# INSTRUCTIONS FOR THE TASK
Reading the records below, count the lines in which the string "About" appears; write the number only.

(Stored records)
# # # # #
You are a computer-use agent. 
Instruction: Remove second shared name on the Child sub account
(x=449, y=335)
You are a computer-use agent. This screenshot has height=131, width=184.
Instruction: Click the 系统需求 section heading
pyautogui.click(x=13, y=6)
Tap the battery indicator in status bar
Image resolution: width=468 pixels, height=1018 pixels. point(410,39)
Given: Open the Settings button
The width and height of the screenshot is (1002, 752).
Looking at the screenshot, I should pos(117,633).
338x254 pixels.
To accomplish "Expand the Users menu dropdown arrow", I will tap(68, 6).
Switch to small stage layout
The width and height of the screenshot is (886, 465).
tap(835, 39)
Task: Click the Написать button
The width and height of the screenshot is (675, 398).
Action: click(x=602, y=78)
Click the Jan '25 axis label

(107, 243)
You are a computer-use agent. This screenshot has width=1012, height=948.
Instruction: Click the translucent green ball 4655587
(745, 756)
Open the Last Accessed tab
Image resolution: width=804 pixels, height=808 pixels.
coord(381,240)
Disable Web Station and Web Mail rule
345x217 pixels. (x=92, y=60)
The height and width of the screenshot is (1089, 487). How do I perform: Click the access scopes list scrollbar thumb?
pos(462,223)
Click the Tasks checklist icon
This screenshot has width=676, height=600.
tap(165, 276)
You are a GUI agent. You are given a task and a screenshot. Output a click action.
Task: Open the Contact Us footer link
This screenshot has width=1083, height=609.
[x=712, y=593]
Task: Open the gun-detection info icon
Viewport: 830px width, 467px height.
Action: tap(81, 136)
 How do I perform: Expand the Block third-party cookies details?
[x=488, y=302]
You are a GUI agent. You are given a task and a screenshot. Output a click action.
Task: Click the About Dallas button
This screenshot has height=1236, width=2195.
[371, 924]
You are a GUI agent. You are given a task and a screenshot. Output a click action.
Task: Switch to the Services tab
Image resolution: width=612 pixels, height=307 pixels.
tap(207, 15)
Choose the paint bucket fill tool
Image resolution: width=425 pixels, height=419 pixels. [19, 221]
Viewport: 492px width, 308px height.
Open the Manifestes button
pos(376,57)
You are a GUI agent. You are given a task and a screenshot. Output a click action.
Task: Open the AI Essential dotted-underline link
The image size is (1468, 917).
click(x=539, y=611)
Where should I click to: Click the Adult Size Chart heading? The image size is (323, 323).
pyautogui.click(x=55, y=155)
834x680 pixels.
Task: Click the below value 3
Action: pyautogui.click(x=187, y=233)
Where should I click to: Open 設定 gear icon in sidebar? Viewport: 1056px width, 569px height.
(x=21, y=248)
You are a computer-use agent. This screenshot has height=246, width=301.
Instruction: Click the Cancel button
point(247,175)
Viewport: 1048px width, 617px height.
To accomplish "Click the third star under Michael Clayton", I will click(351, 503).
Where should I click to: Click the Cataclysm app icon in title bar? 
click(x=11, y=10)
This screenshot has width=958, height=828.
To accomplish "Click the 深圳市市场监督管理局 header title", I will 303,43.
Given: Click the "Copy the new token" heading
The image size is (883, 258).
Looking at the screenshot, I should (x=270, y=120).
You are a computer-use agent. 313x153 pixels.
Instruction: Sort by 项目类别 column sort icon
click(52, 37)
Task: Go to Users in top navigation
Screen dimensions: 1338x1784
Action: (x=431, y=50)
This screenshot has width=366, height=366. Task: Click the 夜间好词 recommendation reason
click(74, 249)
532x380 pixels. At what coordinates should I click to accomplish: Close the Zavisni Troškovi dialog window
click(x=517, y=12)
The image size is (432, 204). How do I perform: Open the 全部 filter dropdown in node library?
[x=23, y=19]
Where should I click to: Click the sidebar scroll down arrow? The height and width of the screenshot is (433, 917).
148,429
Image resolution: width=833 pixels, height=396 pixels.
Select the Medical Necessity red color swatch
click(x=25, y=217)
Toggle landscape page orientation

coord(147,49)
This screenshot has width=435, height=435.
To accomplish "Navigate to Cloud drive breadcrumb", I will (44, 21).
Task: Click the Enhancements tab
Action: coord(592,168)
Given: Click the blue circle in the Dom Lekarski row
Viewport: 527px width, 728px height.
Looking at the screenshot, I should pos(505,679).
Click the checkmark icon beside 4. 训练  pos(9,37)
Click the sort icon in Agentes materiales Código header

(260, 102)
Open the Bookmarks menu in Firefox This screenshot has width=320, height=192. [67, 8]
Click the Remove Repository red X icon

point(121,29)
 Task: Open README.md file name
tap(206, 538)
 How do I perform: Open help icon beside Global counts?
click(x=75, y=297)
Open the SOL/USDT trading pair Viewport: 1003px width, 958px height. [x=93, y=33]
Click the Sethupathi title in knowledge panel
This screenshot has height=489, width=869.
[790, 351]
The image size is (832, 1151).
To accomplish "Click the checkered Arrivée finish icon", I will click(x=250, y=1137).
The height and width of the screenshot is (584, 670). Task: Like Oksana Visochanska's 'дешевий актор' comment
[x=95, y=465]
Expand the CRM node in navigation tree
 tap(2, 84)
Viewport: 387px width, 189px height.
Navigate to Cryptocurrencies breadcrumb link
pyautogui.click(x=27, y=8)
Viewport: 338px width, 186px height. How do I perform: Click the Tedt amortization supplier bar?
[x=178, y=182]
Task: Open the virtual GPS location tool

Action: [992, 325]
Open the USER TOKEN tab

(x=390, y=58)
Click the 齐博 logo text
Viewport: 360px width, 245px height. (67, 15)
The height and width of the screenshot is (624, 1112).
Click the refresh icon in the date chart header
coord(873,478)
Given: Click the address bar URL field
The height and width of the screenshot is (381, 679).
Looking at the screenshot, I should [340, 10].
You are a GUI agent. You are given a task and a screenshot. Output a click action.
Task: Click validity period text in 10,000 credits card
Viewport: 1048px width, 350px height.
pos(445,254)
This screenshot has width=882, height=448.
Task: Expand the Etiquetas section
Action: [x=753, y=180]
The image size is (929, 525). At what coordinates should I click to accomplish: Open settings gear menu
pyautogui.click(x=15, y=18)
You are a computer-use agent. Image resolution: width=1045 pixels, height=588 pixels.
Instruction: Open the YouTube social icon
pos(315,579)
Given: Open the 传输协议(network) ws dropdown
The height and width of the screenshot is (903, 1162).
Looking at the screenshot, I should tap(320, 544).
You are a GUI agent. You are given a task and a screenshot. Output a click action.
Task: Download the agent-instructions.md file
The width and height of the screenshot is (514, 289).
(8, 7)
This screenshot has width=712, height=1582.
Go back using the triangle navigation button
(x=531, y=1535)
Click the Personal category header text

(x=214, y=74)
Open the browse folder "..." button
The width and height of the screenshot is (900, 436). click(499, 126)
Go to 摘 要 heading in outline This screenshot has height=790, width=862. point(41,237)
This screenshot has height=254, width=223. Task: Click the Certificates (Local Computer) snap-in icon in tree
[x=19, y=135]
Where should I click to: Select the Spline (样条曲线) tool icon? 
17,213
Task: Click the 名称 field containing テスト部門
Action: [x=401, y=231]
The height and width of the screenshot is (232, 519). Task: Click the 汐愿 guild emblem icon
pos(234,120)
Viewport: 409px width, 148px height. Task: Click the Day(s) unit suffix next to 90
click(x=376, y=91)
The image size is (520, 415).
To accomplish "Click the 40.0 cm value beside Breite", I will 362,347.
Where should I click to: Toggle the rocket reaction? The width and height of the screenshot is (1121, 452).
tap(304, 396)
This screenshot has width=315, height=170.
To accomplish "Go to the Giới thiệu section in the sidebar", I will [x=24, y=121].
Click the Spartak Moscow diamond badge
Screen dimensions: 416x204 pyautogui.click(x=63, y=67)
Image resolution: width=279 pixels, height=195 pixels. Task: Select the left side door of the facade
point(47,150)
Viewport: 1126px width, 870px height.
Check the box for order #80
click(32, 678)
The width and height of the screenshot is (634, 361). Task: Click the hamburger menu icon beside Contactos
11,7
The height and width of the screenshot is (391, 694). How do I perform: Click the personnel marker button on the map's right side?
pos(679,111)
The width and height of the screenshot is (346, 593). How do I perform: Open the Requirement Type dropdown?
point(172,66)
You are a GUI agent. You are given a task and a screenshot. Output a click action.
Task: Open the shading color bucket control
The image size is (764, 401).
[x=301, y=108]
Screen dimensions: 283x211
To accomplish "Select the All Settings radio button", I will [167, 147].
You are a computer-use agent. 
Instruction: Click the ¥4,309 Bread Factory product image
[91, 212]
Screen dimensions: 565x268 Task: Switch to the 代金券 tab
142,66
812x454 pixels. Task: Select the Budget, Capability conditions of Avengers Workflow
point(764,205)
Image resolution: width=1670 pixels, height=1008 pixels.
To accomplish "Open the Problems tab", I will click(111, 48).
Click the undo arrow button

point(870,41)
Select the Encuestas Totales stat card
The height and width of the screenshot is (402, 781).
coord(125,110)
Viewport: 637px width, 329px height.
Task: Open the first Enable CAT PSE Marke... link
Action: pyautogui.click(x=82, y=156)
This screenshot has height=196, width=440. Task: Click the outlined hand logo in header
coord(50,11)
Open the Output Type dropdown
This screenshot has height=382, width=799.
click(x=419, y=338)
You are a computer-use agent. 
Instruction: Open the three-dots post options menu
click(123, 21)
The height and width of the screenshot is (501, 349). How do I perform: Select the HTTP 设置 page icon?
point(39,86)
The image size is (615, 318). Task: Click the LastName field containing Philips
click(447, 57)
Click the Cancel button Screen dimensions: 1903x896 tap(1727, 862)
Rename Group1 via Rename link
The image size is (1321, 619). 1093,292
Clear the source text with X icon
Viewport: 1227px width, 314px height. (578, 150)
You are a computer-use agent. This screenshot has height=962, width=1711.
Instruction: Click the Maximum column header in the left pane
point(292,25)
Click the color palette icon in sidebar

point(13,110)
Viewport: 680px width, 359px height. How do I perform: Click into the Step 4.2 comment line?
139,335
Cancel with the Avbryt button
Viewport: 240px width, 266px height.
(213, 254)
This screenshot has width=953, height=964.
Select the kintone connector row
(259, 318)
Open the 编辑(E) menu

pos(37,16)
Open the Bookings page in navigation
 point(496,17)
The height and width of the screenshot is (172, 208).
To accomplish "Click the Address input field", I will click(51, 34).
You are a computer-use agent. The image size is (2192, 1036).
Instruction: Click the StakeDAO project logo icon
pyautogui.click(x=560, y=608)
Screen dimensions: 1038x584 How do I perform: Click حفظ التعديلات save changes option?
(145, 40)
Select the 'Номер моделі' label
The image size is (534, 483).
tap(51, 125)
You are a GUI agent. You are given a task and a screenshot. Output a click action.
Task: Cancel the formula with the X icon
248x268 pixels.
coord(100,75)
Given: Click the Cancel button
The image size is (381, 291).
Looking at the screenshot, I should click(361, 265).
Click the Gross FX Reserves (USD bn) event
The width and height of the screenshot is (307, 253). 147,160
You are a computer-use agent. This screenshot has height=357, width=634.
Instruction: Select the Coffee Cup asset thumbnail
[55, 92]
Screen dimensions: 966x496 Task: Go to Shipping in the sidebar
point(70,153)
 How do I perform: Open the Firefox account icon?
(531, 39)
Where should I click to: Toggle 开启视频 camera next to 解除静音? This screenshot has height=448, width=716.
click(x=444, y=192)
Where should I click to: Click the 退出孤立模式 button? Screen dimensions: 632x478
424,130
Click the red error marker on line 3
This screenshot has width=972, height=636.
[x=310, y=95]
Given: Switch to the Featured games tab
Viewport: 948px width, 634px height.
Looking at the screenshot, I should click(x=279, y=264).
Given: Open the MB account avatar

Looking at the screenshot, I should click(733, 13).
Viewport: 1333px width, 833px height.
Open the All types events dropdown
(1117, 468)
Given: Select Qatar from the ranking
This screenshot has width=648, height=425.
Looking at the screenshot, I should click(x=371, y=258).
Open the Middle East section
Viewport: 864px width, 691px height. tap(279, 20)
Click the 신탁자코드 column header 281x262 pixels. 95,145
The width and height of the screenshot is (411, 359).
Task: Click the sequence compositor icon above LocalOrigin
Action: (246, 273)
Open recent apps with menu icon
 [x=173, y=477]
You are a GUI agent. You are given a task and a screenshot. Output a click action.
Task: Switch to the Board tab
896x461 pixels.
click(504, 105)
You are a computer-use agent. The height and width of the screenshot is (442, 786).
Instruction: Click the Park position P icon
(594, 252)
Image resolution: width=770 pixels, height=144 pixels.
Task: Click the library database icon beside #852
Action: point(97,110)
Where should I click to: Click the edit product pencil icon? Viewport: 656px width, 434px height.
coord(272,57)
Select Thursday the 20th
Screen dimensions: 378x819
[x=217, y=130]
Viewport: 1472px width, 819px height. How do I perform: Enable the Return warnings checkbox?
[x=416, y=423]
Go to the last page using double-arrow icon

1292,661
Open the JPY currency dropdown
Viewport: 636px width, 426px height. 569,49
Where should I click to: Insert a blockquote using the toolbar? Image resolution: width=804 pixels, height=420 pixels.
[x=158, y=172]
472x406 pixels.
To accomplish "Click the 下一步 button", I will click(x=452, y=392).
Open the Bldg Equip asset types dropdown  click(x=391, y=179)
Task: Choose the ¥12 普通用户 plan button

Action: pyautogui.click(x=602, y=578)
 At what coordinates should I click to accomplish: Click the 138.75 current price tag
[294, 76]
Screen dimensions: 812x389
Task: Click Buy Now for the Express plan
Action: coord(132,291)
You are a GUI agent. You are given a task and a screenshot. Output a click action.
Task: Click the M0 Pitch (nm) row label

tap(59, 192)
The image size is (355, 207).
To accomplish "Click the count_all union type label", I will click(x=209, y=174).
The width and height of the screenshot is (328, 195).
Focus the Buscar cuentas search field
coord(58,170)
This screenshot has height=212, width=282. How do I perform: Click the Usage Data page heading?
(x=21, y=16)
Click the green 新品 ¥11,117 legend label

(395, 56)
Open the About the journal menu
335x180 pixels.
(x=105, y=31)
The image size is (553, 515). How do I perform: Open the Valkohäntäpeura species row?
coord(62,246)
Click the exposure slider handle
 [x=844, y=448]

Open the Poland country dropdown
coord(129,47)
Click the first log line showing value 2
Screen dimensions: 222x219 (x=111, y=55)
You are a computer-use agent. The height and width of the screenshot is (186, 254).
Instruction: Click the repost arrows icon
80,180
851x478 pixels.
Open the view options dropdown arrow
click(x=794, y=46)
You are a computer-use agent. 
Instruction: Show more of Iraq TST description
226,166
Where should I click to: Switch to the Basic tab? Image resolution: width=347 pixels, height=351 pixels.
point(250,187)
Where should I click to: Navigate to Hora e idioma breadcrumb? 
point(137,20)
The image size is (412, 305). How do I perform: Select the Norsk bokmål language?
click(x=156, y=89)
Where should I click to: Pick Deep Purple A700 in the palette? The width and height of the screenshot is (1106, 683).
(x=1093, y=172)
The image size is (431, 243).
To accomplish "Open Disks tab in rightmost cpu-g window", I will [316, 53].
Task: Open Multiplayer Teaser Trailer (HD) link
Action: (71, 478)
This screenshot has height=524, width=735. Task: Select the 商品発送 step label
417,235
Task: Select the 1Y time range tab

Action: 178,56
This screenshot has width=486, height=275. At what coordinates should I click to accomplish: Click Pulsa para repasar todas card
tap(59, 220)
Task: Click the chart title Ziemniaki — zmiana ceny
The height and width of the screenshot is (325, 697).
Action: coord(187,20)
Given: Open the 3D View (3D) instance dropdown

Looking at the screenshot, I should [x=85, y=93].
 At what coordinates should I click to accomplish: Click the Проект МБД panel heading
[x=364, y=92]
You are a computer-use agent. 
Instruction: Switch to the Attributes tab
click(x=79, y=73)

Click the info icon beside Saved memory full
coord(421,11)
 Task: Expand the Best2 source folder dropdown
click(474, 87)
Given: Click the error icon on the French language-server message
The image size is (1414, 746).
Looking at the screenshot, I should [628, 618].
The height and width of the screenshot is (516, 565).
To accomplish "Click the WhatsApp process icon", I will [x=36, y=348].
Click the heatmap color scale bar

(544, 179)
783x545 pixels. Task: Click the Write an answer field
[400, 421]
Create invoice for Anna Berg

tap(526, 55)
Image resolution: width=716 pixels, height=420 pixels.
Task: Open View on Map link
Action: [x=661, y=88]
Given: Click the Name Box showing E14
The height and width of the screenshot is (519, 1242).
# # # # #
# EXERCISE RESPONSE
2